Но этот знаменательный вывод не был сделан. Час его еще не пробил.

Тем не менее, описание венных заслоночек обогатило анатомию еще одним важным открытием.

А открытия в шестнадцатом веке следовали одно за другим. Новые факты не лезли в рамки старых воззрений, это создавало невообразимую путаницу, из которой ученые пытались высвободиться совершенно негодными средствами: вместо того чтобы отстаивать новые самостоятельные взгляды, каждый анатом и физиолог пытался перекроить на свой лад теорию Галена.

В анатомии и физиологии наступил полный хаос.

Запутался в нем и крупнейший итальянский ученый, реформатор ботаники Андреа Цезальпин. Авторитет древних так прочно держал его в плену, что он не смог сделать правильных выводов из собственных правильных наблюдений.

Цезальпин заметил, что при перевязке вены вздуваются на участке, более отдаленном от сердца. Казалось бы, чего проще: кровь скопляется ниже повязки, значит и течет она снизу вверх, а не наоборот?! Но как примирить это обстоятельство с учением Галена?

И Цезальпин начинает рассуждать. Рассуждает он длинно и путано и в конце концов возвращается к старинной теории Аристотеля: кровь восходит к верхним частям тела и возвращается к нижним, подобно приливам и отливам… Это по венам. А по артериям? По артериям, стало быть, движется «теплота». Правда, Цезальпин считал, что «теплота» переходит из артерий в вены и таким путем достигает сердца. Иначе говоря, по венам от сердца течет кровь и по тем же венам к сердцу движется «теплота».

Так одна путаная теория нагромождалась на другую. Противоречия и неясности с каждым новым открытием не уменьшались, а увеличивались. Чтобы выпутаться из них, нужно было начисто отрешиться от старых воззрений, свергнуть незыблемый, продержавшийся столько веков авторитет Галена и дать новую, совершенно самостоятельную теорию. Одного ума и таланта для этого было мало; нужна была еще смелость, даже самоотречение.

В области медицины такого человека в шестнадцатом веке еще не было.

Итак, подведем итог. Гален доказал, что в артериях течет кровь, хотя и с «духами»; Везалий разоблачил ошибку Галена об отверстии в сердечной перегородке; Сервет и Коломбо открыли легочное кровообращение, хотя и не знали, что оно часть общего круга; Фабриций описал венные клапаны, не подозревая их истинного назначения.

Фактов накоплялось все больше и больше, но идеи по-прежнему властвовали галеновские. Все еще путешествовал из теории в теорию мистический «дух», все еще продолжали считать, что кровь движется по венам от сердца и потребляется организмом, все еще не были окончательно закрыты «поры» в сердечной перегородке…

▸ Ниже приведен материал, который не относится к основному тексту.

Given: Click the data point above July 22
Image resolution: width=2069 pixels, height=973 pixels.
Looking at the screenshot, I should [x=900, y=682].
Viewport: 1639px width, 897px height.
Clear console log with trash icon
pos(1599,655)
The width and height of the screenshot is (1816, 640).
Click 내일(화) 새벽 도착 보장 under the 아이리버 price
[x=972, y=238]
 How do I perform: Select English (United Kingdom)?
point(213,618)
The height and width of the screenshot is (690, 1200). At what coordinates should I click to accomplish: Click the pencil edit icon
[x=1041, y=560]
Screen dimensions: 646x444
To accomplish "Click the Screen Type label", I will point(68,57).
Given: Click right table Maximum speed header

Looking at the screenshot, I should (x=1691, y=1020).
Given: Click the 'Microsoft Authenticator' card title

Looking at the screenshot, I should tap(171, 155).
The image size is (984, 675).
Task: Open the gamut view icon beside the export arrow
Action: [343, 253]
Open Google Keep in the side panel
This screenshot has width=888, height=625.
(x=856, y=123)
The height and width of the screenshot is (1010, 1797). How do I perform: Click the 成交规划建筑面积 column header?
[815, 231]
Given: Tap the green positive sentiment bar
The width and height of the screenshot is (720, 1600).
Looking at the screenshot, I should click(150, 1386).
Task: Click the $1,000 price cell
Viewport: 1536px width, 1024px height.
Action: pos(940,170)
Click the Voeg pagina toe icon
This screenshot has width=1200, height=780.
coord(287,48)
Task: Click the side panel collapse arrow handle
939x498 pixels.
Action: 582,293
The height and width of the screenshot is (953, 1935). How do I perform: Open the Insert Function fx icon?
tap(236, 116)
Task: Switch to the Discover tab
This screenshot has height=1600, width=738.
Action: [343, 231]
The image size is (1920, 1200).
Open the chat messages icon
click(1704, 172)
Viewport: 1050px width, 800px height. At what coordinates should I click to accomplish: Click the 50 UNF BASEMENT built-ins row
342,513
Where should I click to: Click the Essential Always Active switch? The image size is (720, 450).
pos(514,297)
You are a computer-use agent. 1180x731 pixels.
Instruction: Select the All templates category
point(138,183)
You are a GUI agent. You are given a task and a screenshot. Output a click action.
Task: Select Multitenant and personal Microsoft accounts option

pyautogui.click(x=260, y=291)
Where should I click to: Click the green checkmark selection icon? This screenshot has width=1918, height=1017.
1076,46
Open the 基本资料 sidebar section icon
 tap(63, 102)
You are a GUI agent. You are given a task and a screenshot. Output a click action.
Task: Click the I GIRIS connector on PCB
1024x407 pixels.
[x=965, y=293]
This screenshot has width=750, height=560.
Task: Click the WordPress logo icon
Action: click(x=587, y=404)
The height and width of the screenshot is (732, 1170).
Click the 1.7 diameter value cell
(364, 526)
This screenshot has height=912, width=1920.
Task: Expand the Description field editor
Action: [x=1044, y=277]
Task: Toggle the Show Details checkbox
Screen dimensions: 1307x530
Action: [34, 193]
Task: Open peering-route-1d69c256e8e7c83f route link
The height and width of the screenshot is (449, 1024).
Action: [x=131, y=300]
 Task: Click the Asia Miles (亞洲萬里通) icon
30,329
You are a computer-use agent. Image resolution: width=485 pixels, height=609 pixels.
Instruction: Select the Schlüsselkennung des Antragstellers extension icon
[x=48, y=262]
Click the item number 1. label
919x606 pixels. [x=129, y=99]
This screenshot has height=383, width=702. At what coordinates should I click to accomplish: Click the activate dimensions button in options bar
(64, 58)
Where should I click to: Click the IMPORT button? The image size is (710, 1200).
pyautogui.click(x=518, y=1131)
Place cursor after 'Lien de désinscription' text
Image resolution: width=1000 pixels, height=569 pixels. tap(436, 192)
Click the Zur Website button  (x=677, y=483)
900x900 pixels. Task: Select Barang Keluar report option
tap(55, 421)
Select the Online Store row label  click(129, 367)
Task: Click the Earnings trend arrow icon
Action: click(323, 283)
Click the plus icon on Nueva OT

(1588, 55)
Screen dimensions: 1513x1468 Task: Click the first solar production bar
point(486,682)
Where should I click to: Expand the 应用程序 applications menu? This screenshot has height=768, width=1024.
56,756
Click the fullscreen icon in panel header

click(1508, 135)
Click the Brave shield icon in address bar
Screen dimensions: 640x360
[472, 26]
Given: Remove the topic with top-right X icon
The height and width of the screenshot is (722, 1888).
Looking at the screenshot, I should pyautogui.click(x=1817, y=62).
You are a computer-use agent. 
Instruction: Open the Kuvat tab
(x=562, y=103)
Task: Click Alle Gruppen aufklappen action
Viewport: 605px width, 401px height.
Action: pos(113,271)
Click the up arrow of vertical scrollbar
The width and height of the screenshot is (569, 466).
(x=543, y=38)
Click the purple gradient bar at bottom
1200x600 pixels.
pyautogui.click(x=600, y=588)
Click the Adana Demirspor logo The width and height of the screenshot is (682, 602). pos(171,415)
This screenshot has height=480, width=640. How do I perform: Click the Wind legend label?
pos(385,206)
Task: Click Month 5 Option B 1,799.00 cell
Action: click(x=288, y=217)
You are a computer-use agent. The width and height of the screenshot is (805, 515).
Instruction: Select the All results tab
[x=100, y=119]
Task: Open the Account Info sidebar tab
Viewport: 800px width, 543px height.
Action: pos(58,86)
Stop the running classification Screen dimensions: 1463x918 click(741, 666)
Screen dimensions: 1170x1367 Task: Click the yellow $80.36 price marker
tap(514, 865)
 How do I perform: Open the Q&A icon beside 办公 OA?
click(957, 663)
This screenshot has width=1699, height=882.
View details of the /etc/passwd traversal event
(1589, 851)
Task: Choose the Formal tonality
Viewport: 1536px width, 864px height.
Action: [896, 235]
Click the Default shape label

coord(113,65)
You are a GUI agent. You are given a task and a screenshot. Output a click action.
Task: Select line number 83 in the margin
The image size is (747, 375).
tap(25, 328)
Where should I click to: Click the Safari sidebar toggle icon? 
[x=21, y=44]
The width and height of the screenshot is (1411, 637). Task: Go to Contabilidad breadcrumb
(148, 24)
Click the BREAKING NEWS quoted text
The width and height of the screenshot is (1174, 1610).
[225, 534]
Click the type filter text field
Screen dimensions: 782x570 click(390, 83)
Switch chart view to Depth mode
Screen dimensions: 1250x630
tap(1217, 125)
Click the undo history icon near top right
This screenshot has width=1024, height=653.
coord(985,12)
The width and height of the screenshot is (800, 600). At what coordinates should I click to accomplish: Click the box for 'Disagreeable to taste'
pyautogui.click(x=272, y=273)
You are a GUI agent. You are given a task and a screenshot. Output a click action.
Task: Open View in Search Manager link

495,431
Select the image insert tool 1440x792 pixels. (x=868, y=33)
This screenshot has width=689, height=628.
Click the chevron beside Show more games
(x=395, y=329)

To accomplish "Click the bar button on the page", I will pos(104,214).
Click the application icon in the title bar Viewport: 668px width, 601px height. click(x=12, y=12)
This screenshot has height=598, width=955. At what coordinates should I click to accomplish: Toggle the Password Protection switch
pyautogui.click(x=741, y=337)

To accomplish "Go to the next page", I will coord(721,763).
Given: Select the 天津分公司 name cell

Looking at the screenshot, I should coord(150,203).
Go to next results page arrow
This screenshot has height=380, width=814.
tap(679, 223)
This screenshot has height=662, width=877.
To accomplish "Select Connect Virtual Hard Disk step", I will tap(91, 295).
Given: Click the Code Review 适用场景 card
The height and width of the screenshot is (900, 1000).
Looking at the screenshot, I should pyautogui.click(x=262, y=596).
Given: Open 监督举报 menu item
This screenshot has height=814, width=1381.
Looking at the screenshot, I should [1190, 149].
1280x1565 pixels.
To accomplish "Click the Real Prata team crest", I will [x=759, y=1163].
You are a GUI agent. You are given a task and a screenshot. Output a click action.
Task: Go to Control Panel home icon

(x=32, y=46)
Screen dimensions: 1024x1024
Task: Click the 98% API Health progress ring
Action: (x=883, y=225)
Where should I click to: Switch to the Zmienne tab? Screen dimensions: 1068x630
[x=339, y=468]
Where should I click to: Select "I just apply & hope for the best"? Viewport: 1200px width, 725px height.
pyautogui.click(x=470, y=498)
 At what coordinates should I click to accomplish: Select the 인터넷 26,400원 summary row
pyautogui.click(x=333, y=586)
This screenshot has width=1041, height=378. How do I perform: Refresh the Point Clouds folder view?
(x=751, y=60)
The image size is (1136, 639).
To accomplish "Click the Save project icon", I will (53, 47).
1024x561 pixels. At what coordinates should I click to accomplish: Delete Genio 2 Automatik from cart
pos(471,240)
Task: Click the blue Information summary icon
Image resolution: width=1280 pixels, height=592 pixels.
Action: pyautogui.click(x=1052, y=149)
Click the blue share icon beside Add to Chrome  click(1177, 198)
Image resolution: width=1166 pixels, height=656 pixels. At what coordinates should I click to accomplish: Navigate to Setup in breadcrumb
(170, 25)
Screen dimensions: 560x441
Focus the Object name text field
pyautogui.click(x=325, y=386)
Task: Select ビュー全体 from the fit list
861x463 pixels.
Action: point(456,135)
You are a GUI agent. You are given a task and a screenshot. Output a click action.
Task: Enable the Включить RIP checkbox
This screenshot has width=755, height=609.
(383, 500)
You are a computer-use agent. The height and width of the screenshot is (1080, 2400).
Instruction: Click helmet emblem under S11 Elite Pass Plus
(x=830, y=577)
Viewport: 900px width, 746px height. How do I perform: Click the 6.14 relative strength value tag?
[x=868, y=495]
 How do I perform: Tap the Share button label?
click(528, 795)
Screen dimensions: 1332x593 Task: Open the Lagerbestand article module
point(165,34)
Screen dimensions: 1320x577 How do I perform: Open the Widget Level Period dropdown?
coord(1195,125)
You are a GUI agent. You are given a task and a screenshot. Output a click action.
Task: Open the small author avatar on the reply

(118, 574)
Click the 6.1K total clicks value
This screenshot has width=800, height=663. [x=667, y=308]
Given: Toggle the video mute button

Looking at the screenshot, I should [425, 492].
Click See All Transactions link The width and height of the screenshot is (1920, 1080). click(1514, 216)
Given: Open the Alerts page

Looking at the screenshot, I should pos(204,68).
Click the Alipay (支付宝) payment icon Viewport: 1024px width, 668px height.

Таково было положение в анатомии и физиологии к моменту поступления Вильяма Гарвея в Падуанский университет.

Падуанский период

На второй год пребывания Гарвея в Падуе в Риме состоялось сожжение Бруно. Иероним Фабриций, учитель и друг Гарвея, скупо говорил о Ноланце…

Восемь лет назад, когда Бруно только что вернулся в Падую, в доме Виченцо Линелли собрался цвет падуанского ученого общества. Бруно любил такие сборища — тут можно было завести интересный спор, поговорить с просвещенными людьми. Пинелли пригласил и Фабриция — Бруно собирался обсудить с ним некоторые свои соображения касательно функции крови…

Когда Фабриций рассказывал о Бруно, в тоне его чувствовалось не только сожаление о трагически погибшем человеке и ученом, но и какое-то скрытое предостережение, смутная тревога за судьбу любимого ученика. Два года тесного общения открыли ему неспокойную, ищущую, сомневающуюся душу Гарвея. Фабриций понимал: этот ничего не примет на веру, до всего будет докапываться сам и, если уж в чем-нибудь сумеет убедить себя, ни перед чем не остановится, чтобы защитить добытую истину.

А Вильям, получив, наконец, возможность заняться опытами, с головой ушел в науку.

Философ Бэкон, ставший позднее близким другом и пациентом Гарвея, писал:

«Наша задача — начертать в уме людей отражение вселенной, — копию мира, каков он есть на самом деле, а не такого, каким его воображает тот или иной философ, согласно внушениям одного лишь собственного разума. Нашей единственной надеждой является возрождение наук, то есть преобразование их на основании строгого и точного опыта».

Из философов, пожалуй, Бэкон первый понял значение метода в научных исследованиях. Он утверждал: гениальность многих древних философов была затрачена бесплодно, направлена по ложному пути, потому что у них отсутствовал настоящий метод исследования.